Los parásitos de Saltburn, entonces, son los arribistas, oficinistas que defienden a sus jefes en internet, cargos intermedios, emprendedores, abogados que beben gintonic en copa balón, pequeños grandes propietarios y, en general, cualquier jefecillo que se quiera erigir como garante moral de la cultura del esfuerzo. Hasta cierto punto, el palacio de Saltburn encarna una fantasía poscapitalista y postrabajo, la de los rentistas excéntricos que escapan a las lógicas meritocráticas del neoliberalismo. El erotismo perverso de la película de Fennell debe buscarse menos en las secreciones corporales y los encuentros sexuales que en el dispendio improductivo de las vidas (y muertes) de sus protagonistas.
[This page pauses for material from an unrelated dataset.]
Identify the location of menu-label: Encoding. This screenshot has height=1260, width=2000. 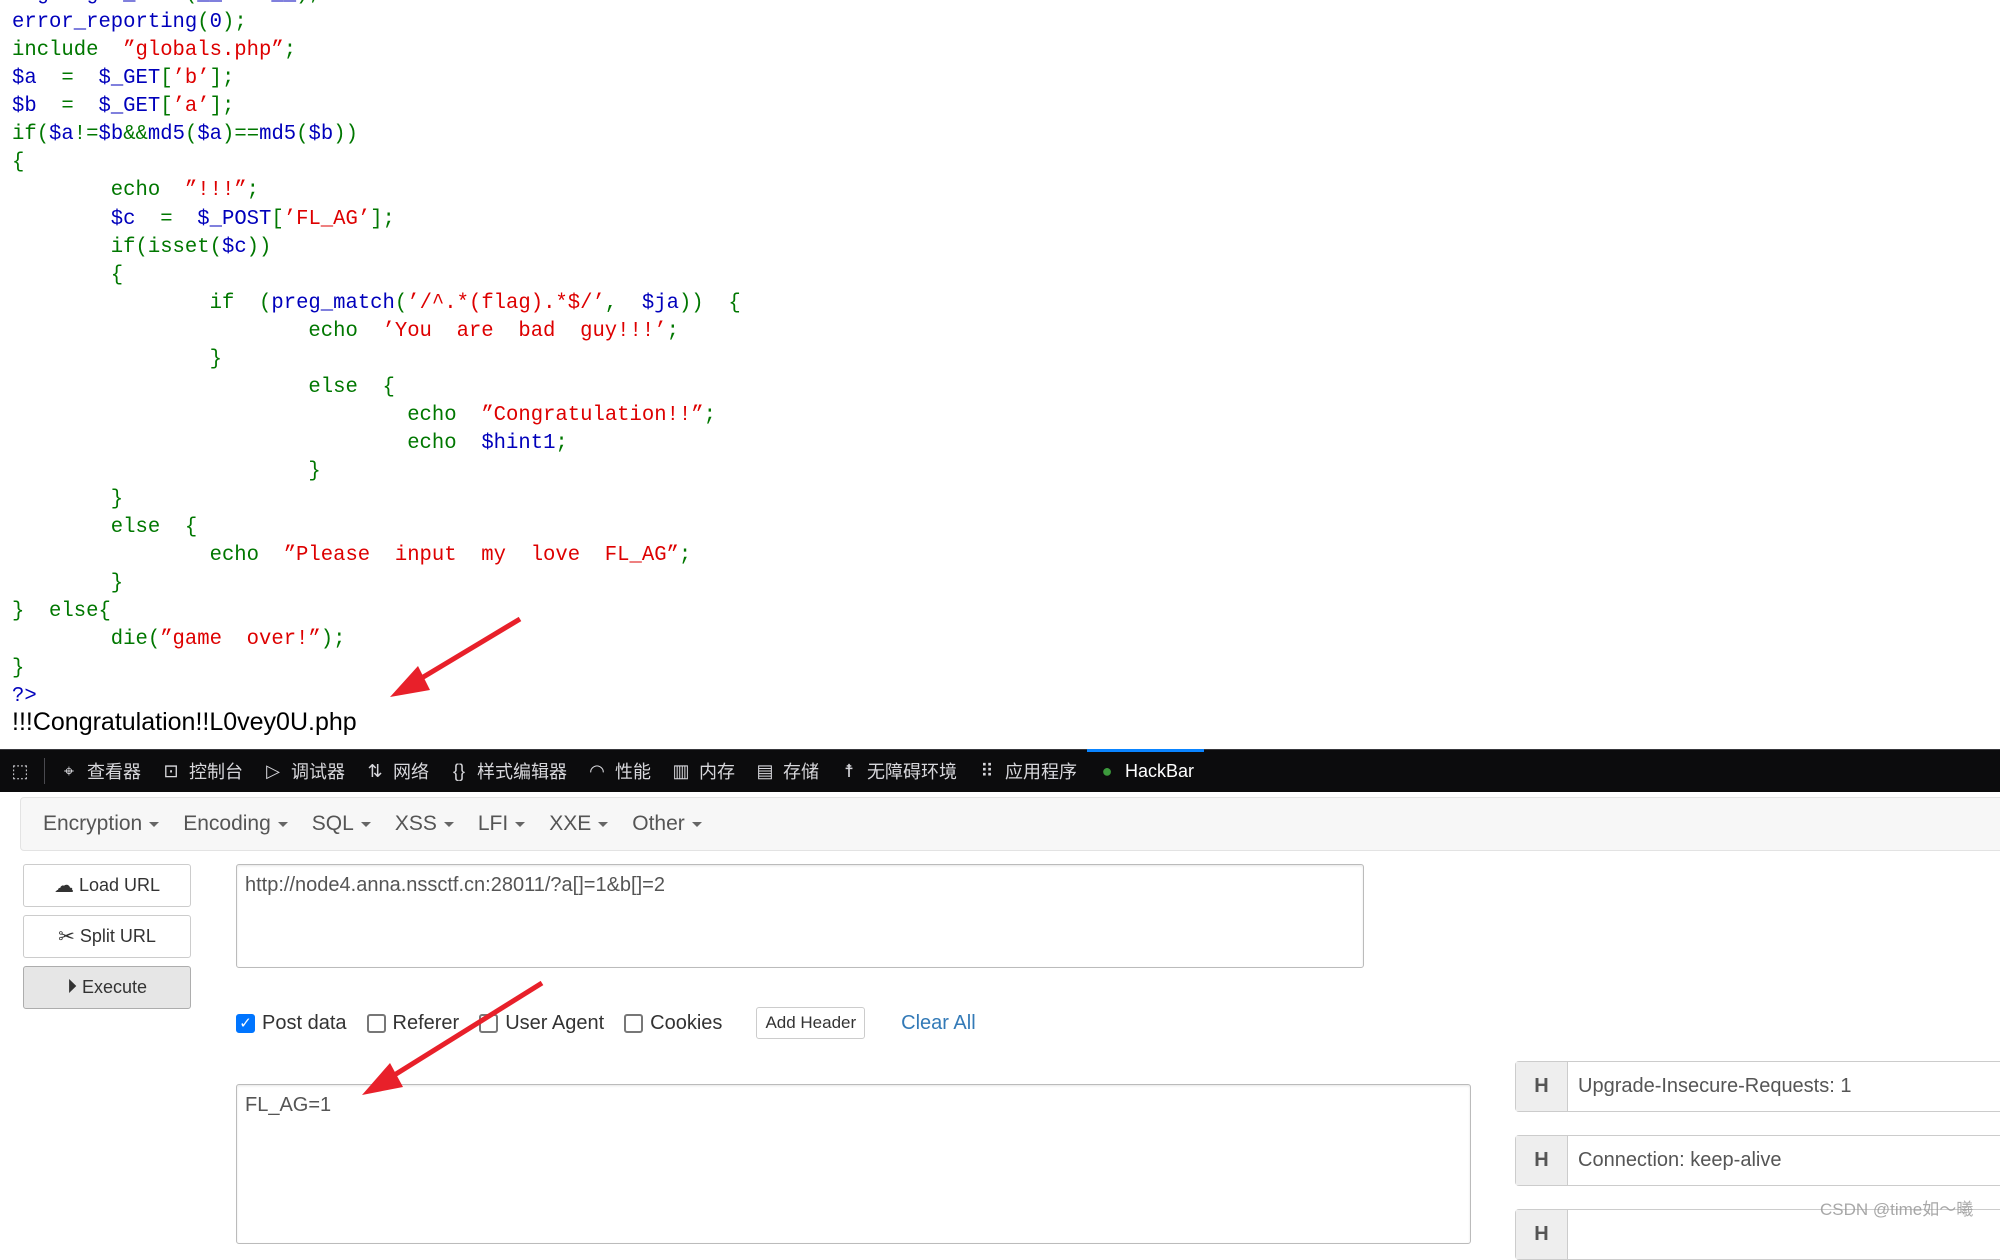
(227, 824).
En Saltburn, el derroche se opone al principio de utilidad, el gasto al ahorro, la inutilidad a la productividad.
Incluso a nivel estético, la película encarna ese derroche: demasiados cigarrillos fumados por Alison Oliver, demasiadas habitaciones, demasiados planos de Jacob Elordi sin camiseta, demasiados sirvientes, demasiadas transgresiones vacías, demasiados aforismos sin contexto. Nada es eficiente, ni en la villa de Saltburn ni en la película. De ahí que el carácter abierto de la obra no sea coyuntural: necesita estimular las expectativas de los espectadores, jugar con los tópicos, prejuicios y narrativas sociales que le sirven de contexto de recepción. Fennell nos promete falsamente una película de venganza a los muy ricos, igual que Oliver Quick ofrece a los habitantes de Saltburn una fantasía de working class savior. Y es precisamente sobre la base de este realismo capitalista compartido, de nuestra falta de imaginación política, que Saltburn cortocircuita las lógicas cinematográficas de clase media aspiracional: lejos de los lobos de Wall Street, el enemigo son ahora las barritas aromáticas de Rituals, las fotos de comida sofisticada en Instagram y unas vacaciones con furgoneta camperizada en Islandia.
¿Esto la convierte en una buena película? No. ¿En una película radical? Tampoco lo creo. Pero en la medida en que deja atrás aquello que Mark Fisher llamó “anticapitalismo gestual”, Saltburn asume su carácter de obra comercial, de producto de plataforma, de película navideña y Frankenstein marketiniano para interrogar las bases del deseo burgués —en España el 66% de la población cree ser de clase media—, asaltando incluso nuestro buen gusto cinéfilo: es extravagantemente obvia y obviamente internetera como para que pueda resultarnos interesante.
Así, aunque la película está muy lejos de estimular cualquier lógica poscapitalista que escape de la nostalgia aristocrática, nos invita a cuestionarnos las fantasías afectivas de vida burguesa sin ofrecernos una sublimación simbólica de la lucha de clases. De hecho, nada explica mejor los límites políticos de Saltburn como el hecho de que incluso las velas de agua de baño y semen de Jacob Elordi solo se encuentran disponibles en tres composiciones distintas: vainilla, especiado suave y brisa marina. Aroma a clase media aspiracional.
Eudald Espluga es ensayista. Sus últimos libros publicados son ‘Rebeldes’ (Lumen) y ‘No seas tú mismo’ (Paidós).